◆ EXTRACTED TEXT

I am part Somoan/part African-American and consider myself Black for the most part. Well, I just feel that after all these years, minority nurses still don't get as much respect as their white colleagues.
Always being mistaken for for support staff even though my name tag boldly states who I am and my credentials. And I even feel that sometimes, patients feel insulted by me being their nurse. It seems like that when I first go into the patient's room, before I can introduce myself properly, they always assume I am a CNA. After I explain that I am their nurse, they seem to loose that "glow". It's like they don't want ME to be their nurse. And when a previous nurse that happens to be white reports how pleasant a patient was, I don't get that "pleasant" behavior from the same patient.
We as nurses know that patients can often be demanding, rude, and downright ridiculous with any nurse. But, to the minority nurses out there, do you sometimes feel that you are being treated with less respect because your a minority? Do you feel like you get treated differently from the other nurses by the same patient?
This is so sad in this day and age that I was in tears many times reading these posts. I am an older WF and I have never had to suffer like this. As much as I care I think of a situation I was in that still bothers me. In the Cath. Lab. there are RN's, LPN's and a few A.D. Paramedic's. We have two people that triage our cases and being new I assumed they were both Paramedics. There are times when we are working super short staffed and there are not two nurses on a team. Usually the team counts the Narc's and then it is verified and signed by a second nurse from another team. I had been there for a very short time and told the triange person that I would gladly verify and sign the count. She is an AA woman and she said "No I am an LPN and sign my own count". I still feel like such a fool assuming she was a paramedic as the other triage person is. Here I thought I would never ever do anything like that. That I was so above that horrible type of assumed behavior even though it had nothing to do with her being AA I could see where she might think it did. I still think of that day and it humbles me thinking of what other discrimination she must have had to deal with all of her life. We went on to be good friends and I admire her as a nurse and go to her as an expert resourse with extensive experience.

◆ PROVIDED DATA
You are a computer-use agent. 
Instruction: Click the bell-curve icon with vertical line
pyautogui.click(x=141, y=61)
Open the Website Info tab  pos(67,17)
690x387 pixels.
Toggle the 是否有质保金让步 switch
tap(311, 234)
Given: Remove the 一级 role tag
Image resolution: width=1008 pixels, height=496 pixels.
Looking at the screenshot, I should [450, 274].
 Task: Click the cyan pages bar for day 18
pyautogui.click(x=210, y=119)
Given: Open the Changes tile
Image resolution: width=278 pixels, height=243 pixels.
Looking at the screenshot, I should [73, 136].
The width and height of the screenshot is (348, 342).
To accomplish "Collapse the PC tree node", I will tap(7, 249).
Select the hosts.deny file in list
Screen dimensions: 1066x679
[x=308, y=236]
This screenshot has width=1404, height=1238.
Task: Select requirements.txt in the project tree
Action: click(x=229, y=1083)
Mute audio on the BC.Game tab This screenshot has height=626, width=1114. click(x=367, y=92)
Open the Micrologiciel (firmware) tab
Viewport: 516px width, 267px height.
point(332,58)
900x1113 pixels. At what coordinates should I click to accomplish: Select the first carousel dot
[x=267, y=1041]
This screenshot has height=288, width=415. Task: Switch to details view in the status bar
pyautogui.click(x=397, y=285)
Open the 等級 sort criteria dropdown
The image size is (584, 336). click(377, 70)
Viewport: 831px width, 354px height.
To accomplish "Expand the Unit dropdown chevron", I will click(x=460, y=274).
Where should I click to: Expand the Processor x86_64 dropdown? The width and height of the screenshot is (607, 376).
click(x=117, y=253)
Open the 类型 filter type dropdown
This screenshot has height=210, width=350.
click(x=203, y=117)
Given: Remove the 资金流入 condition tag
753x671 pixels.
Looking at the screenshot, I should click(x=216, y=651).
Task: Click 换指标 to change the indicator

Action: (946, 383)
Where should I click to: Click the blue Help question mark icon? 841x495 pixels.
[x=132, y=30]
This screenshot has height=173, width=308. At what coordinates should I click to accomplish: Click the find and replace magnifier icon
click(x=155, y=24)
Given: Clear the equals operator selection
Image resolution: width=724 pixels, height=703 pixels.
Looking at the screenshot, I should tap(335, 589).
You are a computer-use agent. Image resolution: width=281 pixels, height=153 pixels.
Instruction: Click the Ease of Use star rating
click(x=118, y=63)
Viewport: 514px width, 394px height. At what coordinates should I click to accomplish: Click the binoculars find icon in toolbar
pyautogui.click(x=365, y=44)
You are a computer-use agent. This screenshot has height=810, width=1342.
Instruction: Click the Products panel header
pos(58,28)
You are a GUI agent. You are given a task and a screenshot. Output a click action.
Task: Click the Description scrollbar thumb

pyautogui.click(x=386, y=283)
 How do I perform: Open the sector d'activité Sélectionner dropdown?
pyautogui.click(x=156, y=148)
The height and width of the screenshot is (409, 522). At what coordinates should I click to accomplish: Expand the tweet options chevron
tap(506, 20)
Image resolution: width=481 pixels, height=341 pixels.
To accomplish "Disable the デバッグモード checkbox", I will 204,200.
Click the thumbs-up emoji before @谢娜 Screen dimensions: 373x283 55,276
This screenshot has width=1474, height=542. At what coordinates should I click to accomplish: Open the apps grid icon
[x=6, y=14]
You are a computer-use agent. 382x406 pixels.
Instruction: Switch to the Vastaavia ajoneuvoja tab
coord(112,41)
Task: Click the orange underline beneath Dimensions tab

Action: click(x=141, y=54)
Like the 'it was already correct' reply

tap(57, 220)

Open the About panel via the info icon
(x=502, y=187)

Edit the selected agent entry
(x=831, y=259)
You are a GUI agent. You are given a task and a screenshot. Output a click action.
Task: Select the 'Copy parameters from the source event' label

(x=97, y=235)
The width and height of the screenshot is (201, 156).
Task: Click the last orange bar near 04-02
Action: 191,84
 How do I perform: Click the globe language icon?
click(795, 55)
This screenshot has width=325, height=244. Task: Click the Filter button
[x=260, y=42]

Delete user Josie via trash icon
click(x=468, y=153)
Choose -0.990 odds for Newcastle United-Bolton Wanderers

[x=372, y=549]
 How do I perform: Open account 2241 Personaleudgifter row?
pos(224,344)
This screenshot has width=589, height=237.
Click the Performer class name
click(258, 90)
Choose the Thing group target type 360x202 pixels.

◆ WHAT TO DO
1/ In the posts on minority nurses, what did the triage person in the Cath Lab say she was when the offer to verify and sign the count was made?
2/ Reproduce, character for character, the part of the posts on minority nurses that opens with the words containing "Always being mistaken" and closes with "the same patient.".
None of the items are needed here.

◆ RESPONSE LIST
1/ She said she was an LPN and signed her own count.

2/
Always being mistaken for for support staff even though my name tag boldly states who I am and my credentials. And I even feel that sometimes, patients feel insulted by me being their nurse. It seems like that when I first go into the patient's room, before I can introduce myself properly, they always assume I am a CNA. After I explain that I am their nurse, they seem to loose that "glow". It's like they don't want ME to be their nurse. And when a previous nurse that happens to be white reports how pleasant a patient was, I don't get that "pleasant" behavior from the same patient.